### Information supplied
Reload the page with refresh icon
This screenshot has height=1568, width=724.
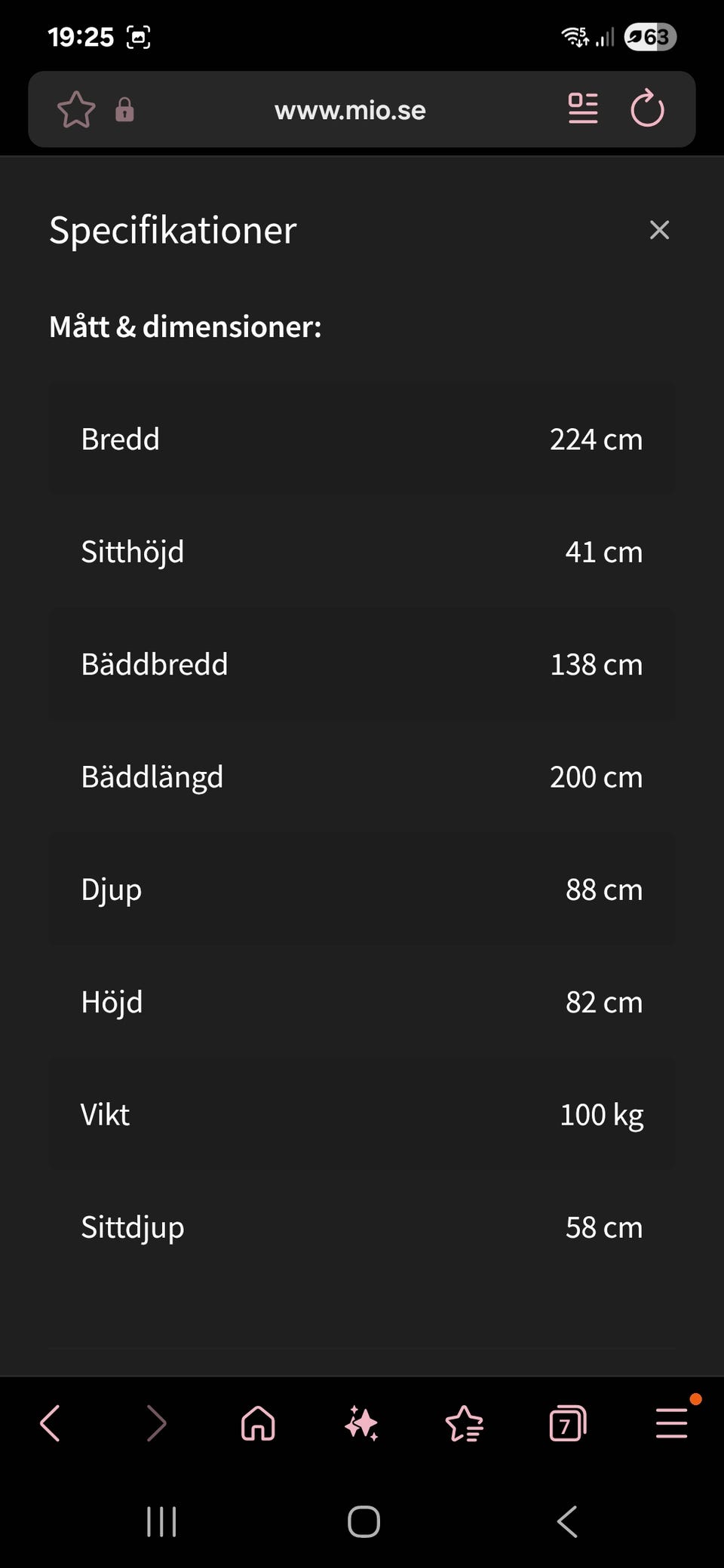(x=647, y=109)
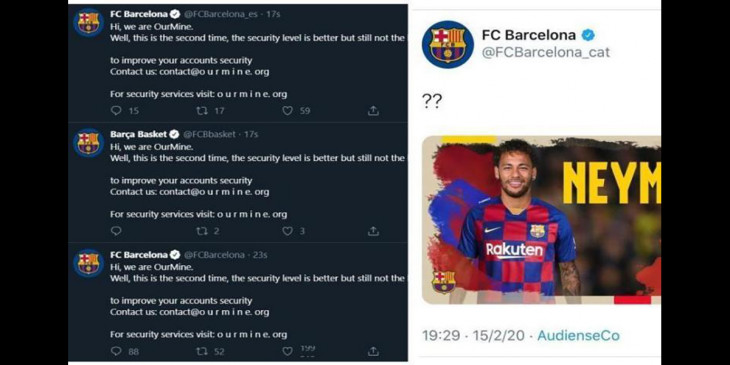Like the @FCBarcelona_es tweet with 59 likes
Image resolution: width=730 pixels, height=365 pixels.
pos(288,111)
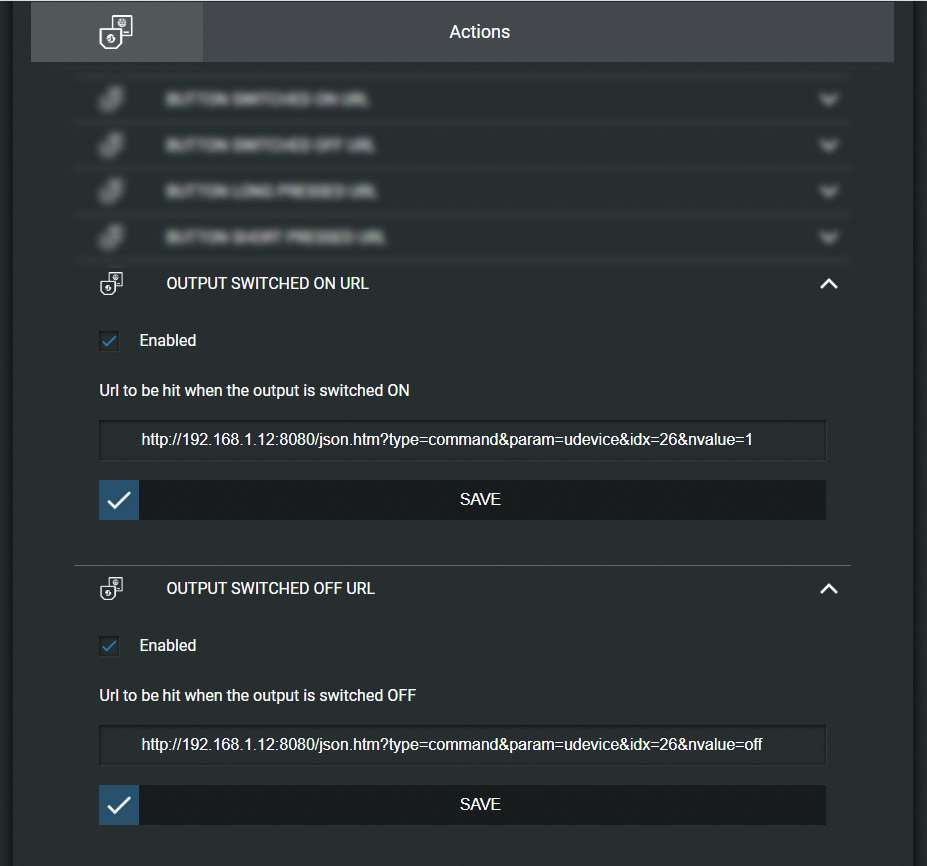Click the Button Short Pressed URL row icon
The height and width of the screenshot is (866, 927).
tap(111, 238)
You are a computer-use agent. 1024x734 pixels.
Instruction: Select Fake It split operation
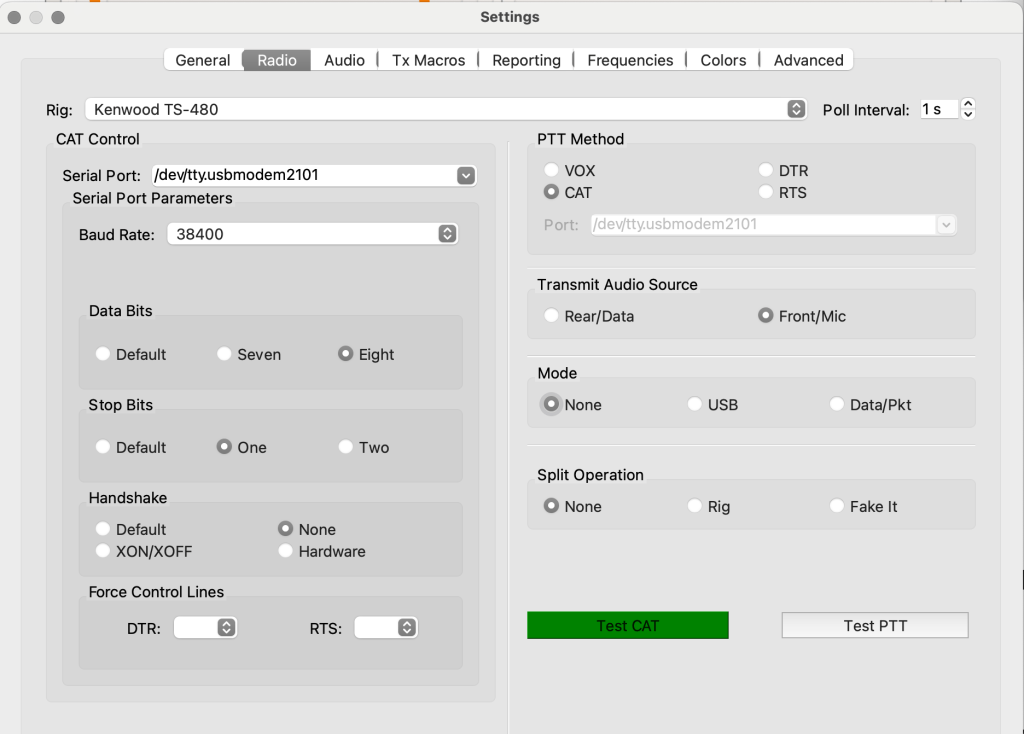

### Problem description
Transcribe the records verbatim and omit the images.

### Answer area
Reload the page with refresh icon
This screenshot has height=1568, width=724.
(x=647, y=109)
Like the @FCBarcelona_es tweet with 59 likes
Image resolution: width=730 pixels, height=365 pixels.
pos(288,111)
Click the Button Short Pressed URL row icon
The height and width of the screenshot is (866, 927).
tap(111, 238)
You are a computer-use agent. 1024x734 pixels.
Instruction: Select Fake It split operation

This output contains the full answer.